O parágrafo quinto do artigo 1º da Lei 9.613/98 foi alterado pela Lei 12.683/12, com o objetivo de ampliar as hipóteses de ocorrência da chamada delação premiada. Àquele que colaborar espontaneamente com as investigações e prestar esclarecimentos que auxiliem na apuração dos fatos, na identificação dos agentes da lavagem do dinheiro ou na localização dos bens, será beneficiado com a redução da pena, sua extinção ou substituição por restritiva de direitos.
O dispositivo, como se sabe, trata da colaboração espontânea nos crimes de lavagem de dinheiro. Estabelece os seus requisitos e consequências jurídicas, com relação a pena a ser aplicada, até admitindo a não aplicação da pena.
O ato de delação há de ser espontâneo, pois não pode ser um ato provocado por terceiro.
Disseram Gustavo Henrique Badaró e Pierpaolo Cruz Bottini (lavagem de dinheiro, 2ª edição, pág. 172) que a lei não estabeleceu, entre as frações variáveis de 1/3 a 2/3 de redução da pena, qual o critério a ser seguido pelo julgador para aplicar a redução mínima ou mesmo um patamar intermediário. O critério a ser seguido deverá, sem dúvida, ser a eficácia da delação, seja em termos de atingimento das finalidades previstas, na lei, seja em relação ao conjunto de elementos que o delator forneça para confirmar as suas declarações.
Sob o ponto de vista processual, a delação consiste na afirmação feita por um acusado ao ser interrogado em juízo ou ouvido extrajudicialmente, pela qual além de confessar a autoria de um fato criminoso, igualmente atribui a um terceiro a participação no crime como seu comparsa.
Trata-se de um meio de prova, mas para que seja considerada, há a necessidade da presença de três requisitos: a) o corréu que fez a delação tenha confessado a sua participação no crime; b) a delação encontre amparo em outros elementos de prova existentes nos autos; c) no caso de delação extrajudicial, que tenha sido confirmada em juízo. Sem esses requisitos e sem que tenha sido respeitado o contraditório, com possiblidade de reperguntas pelas partes, a delação não tem qualquer valor, sendo um ato que é destituído de eficácia jurídica.
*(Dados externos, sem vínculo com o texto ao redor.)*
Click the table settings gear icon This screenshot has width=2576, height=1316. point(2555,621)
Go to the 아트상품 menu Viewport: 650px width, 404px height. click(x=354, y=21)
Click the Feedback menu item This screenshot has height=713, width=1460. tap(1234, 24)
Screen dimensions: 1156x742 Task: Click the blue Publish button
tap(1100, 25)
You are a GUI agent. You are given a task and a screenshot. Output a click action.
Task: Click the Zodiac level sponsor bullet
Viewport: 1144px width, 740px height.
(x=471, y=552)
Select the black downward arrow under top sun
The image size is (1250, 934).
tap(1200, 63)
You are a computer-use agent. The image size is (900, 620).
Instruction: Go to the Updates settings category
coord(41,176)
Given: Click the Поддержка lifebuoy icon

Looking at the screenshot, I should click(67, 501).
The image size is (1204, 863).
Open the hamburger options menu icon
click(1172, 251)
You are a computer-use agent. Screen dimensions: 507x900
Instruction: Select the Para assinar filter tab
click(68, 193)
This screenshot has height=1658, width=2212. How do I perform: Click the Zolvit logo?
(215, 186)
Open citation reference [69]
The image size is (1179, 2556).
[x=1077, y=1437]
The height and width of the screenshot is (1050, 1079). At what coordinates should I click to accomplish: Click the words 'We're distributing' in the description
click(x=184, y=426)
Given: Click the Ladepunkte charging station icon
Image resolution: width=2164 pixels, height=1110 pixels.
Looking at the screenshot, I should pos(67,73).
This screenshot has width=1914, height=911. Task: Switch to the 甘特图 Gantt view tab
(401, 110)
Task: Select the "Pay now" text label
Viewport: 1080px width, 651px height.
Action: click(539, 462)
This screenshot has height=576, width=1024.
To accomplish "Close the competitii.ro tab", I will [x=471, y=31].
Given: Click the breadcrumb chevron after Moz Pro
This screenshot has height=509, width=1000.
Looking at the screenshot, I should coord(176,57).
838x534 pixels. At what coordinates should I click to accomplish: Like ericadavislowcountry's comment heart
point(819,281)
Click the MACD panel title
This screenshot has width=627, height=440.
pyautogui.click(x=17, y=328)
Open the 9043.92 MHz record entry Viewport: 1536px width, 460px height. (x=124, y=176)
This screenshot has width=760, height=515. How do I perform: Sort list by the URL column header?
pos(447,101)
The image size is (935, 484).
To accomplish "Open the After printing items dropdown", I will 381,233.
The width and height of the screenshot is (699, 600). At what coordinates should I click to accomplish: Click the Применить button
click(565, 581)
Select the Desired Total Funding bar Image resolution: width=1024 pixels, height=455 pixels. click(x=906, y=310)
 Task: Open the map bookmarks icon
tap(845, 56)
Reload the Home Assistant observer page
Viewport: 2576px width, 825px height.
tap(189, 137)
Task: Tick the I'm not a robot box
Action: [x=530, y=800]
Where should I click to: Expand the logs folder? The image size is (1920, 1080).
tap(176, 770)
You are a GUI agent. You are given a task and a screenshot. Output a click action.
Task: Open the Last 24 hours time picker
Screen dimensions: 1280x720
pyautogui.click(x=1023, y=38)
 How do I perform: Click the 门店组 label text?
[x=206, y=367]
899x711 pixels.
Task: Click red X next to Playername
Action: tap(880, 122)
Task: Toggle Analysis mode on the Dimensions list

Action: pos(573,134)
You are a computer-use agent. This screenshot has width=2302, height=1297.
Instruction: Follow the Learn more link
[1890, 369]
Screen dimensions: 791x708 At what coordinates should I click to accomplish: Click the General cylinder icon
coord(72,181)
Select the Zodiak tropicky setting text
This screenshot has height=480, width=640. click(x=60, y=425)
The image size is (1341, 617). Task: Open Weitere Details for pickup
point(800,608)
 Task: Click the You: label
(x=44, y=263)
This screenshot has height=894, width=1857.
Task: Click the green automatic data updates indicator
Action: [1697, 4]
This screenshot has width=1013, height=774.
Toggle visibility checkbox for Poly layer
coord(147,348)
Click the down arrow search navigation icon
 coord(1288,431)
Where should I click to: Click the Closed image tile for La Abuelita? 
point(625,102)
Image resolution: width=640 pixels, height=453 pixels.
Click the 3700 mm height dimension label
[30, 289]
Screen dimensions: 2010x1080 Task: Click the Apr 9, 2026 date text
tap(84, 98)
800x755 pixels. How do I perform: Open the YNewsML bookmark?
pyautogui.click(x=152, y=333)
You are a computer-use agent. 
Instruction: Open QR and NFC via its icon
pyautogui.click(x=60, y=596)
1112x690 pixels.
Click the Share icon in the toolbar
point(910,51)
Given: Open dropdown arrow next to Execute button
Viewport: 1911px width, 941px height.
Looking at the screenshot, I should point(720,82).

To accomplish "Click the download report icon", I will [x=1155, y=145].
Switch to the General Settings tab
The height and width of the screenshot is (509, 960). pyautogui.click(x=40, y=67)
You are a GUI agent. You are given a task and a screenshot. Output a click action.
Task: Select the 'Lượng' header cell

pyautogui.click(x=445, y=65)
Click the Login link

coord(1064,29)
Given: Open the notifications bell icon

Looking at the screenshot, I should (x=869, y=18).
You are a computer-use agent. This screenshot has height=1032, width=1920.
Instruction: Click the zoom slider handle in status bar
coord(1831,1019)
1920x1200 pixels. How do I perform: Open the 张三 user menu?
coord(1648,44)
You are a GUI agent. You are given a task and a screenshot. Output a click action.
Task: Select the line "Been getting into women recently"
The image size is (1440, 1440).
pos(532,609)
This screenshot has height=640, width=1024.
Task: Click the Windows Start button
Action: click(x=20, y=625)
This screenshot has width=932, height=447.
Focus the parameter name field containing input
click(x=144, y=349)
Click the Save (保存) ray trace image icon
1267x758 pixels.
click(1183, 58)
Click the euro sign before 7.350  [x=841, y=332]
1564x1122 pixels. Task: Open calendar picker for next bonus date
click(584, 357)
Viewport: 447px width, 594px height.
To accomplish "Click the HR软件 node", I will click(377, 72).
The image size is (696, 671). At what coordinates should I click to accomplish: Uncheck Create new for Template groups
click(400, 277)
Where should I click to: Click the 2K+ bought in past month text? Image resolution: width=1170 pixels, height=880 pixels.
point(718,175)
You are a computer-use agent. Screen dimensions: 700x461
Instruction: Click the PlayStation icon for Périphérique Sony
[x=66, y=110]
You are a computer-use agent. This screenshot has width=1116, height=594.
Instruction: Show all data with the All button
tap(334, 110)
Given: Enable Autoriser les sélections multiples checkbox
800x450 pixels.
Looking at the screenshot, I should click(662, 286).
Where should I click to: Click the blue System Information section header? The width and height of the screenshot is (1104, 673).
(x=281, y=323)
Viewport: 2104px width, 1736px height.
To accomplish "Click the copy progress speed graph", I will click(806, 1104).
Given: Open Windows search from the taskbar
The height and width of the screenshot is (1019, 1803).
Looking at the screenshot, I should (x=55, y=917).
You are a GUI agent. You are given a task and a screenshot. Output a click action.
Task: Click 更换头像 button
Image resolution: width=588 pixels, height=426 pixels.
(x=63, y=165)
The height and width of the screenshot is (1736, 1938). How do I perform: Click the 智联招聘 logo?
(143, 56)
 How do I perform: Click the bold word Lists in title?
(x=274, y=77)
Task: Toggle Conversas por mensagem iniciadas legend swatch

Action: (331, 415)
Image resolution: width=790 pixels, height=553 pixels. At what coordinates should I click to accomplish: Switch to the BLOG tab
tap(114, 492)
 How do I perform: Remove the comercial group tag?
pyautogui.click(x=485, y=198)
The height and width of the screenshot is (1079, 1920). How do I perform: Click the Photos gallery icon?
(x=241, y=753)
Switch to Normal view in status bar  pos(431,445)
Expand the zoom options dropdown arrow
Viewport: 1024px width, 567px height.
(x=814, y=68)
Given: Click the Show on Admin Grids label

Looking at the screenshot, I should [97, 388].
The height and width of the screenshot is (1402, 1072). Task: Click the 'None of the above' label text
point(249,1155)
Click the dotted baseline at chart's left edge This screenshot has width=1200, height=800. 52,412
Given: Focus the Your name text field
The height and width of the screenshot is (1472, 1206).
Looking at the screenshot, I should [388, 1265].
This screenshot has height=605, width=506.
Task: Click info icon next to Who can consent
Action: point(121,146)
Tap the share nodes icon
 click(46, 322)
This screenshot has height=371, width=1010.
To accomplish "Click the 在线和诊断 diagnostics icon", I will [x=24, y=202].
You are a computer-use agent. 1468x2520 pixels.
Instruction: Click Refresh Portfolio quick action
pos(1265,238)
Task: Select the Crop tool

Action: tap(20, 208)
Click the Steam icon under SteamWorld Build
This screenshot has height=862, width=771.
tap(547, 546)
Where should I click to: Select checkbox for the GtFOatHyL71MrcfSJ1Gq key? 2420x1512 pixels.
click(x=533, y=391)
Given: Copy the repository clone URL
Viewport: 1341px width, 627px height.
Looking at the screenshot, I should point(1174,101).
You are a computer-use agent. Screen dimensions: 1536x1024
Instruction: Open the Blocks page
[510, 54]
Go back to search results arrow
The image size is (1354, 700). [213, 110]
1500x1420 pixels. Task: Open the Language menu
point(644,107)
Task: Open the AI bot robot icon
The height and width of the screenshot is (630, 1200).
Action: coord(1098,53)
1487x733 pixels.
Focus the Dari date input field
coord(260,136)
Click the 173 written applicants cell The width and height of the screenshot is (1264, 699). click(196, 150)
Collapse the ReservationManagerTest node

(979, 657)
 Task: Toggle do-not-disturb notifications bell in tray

Há importantes pontos quanto ao instituto que são objeto da Lei 13.964/19.
A nova lei anticrime, em vigor desde o dia 23 de janeiro de 2019, impôs uma maior disciplina à negociação entre os colaboradores.
Estabelece o artigo Art. 3º-A, da Lei 13.964, que “O acordo de colaboração premiada é negócio jurídico processual e meio de obtenção de prova, que pressupõe utilidade e interesse públicos”.
*É procurador da República com atuação no RN aposentado.